Although this was a comprehensive literature review, there were some limitations. Non-English language studies were excluded, meaning that valuable data may have been missed, although this has been shown not to cause systematic bias [18]. We excluded studies related to giant or paraoesophageal hernias because of differences in technique, disease, and complication profiles. As reflux symptoms can also occur in these conditions, our study may therefore not represent the entirety of RA-ARS. A final limitation was that determining the stage of innovation of a report was sometimes difficult using the algorithm provided by the IDEAL Collaboration [19]. For example, distinguishing stages 2a from 2b was particularly problematic (mainly due to a lack of information about the technique of RA-ARS and whether this was evolving), and they may represent either end of a continuum [9]. Moreover, the algorithm did not encompass the expected differences in outcomes or patient selection criteria, which are key considerations in moving between the IDEAL stages.

This study found that the evolution of RA-ARS differed significantly from the model of surgical innovation proposed by the IDEAL Collaboration.
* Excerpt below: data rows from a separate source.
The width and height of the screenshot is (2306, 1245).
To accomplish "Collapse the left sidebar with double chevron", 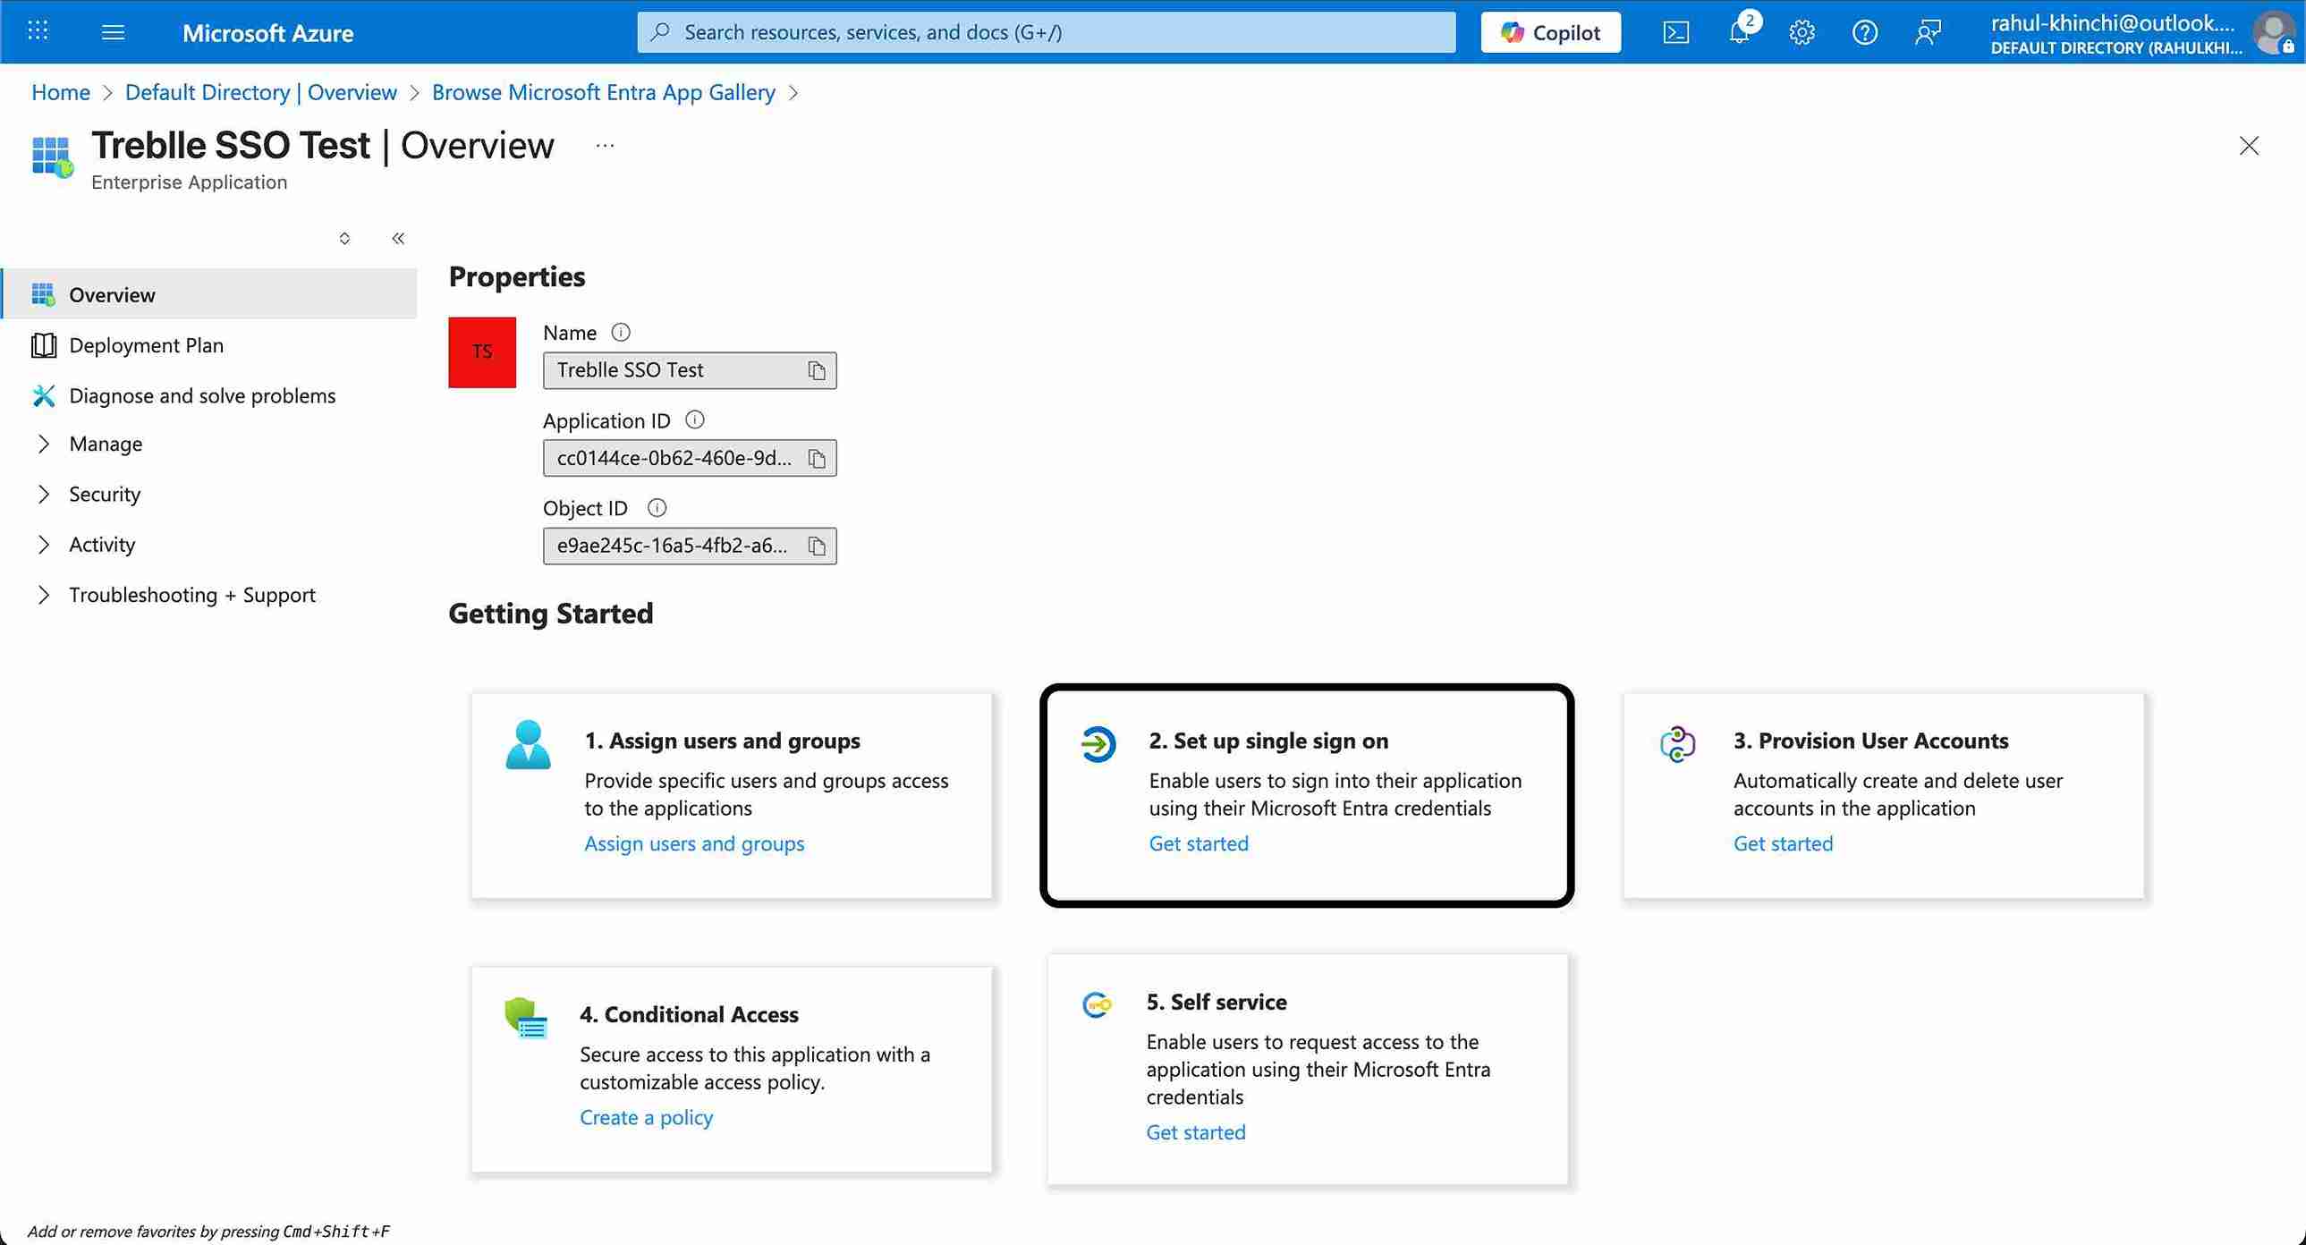I will [x=398, y=238].
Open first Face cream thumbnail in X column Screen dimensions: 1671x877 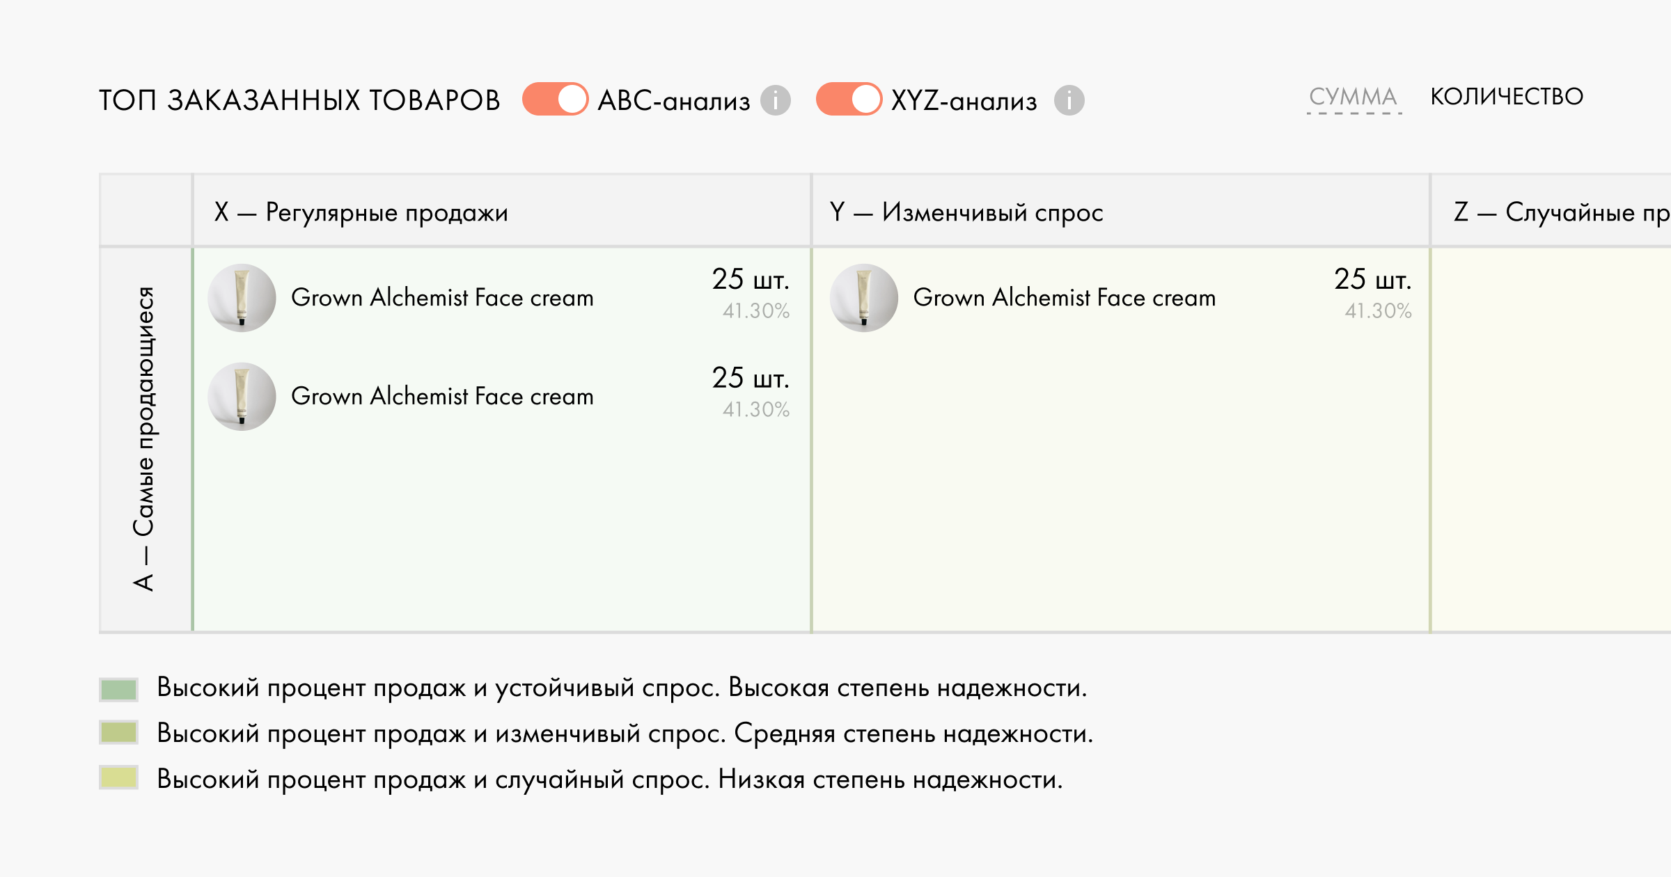click(242, 298)
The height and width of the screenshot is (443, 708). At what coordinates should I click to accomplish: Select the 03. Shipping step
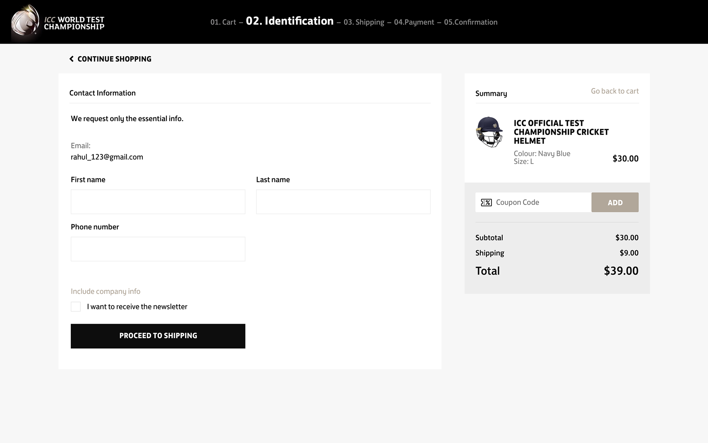[x=364, y=22]
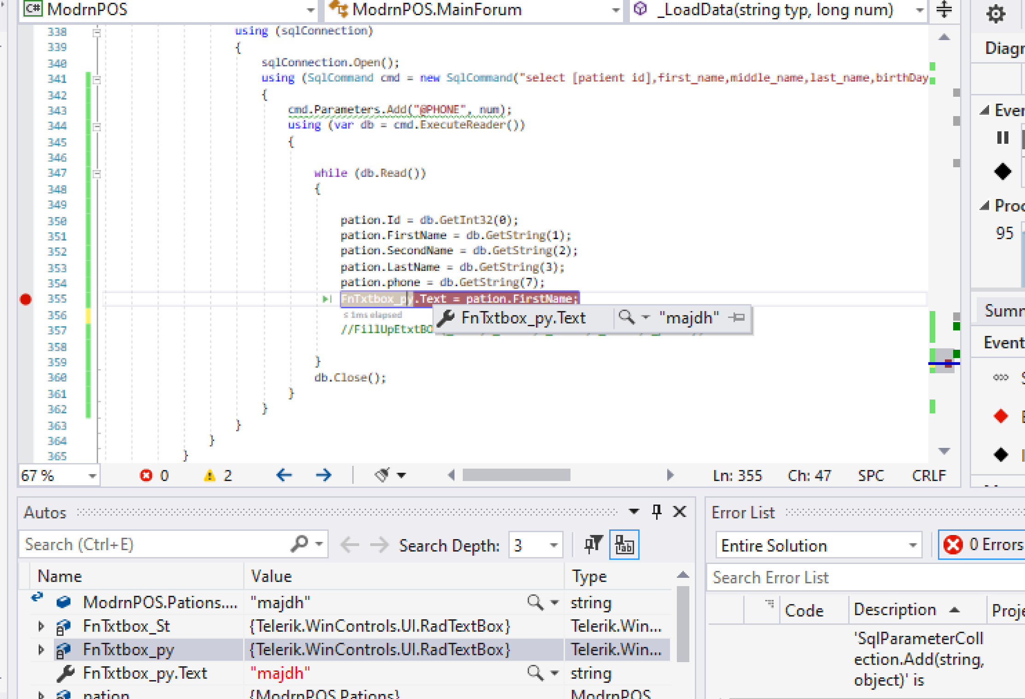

This may be a consequence of slow adoption of the IDEAL framework. Despite the publication of practical guidance in 2016 [9], a subsequent systematic review found that the IDEAL framework was not widely implemented outside the membership of the IDEAL Collaboration [11]. Several factors hindering its adoption have been described, including lack of understanding of the recommendations or how to apply them, and difficulty in determining the stage of innovation as was the case in our study. An updated framework and reporting guidance have been published to address the deficit in understanding [12], and the IDEAL collaboration is designing a study to investigation barriers to implementing the framework [personal communication, IDEAL Collaboration, 24th May 2022]. Furthermore, our institution is developing a method for determining stage of innovation. Collectively this may inform future studies, and prevent future innovations evolving in a similar manner to RA-ARS. Another possibility is that the IDEAL model may not be representative of real-world surgical innovation. The IDEAL model was partly derived from theories of diffusion of innovations in the social sciences rather than from any empirical study of innovation in practice [8], and therefore may not align well with real-world events. This could further explain the discrepancy between the IDEAL model and how RA-ARS has evolved. Real-world surgical innovation is being studied in depth at our institution using case study methods with multiple qualitative data sources [45].

The reporting of patient selection criteria and outcomes was highly heterogeneous. This caused difficulties in comparing studies and synthesising evidence in systematic reviews and meta-analyses [46], which could be remedied by using a core outcome set (COS). A COS is an agreed minimum set of outcomes that should be reported in all studies of a specific disease (such as GORD) [21], ensuring reporting consistency. The development of a COS for GORD in adults may therefore play an important role in improving the quality of future RA-ARS studies. While one has been developed for the paediatric population [47], a COS for GORD in adults has not yet been published. More generally, a COS for the standardised evaluation of surgical innovation has been developed [48], aiming to reduce outcome heterogeneity in the reporting of new surgical procedures or devices in the future.

In conclusion, the under-reporting of important aspects of study design and high degree of outcome heterogeneity impedes the ability to draw meaningful conclusions from the body of evidence. There is a need for further well-designed randomised trials, alongside agreement about outcome selection, measurement, and reporting for future RA-ARS studies. Furthermore, we support the development of a core outcomes set for adult GORD, and the use of frameworks such as those published by the IDEAL Collaboration.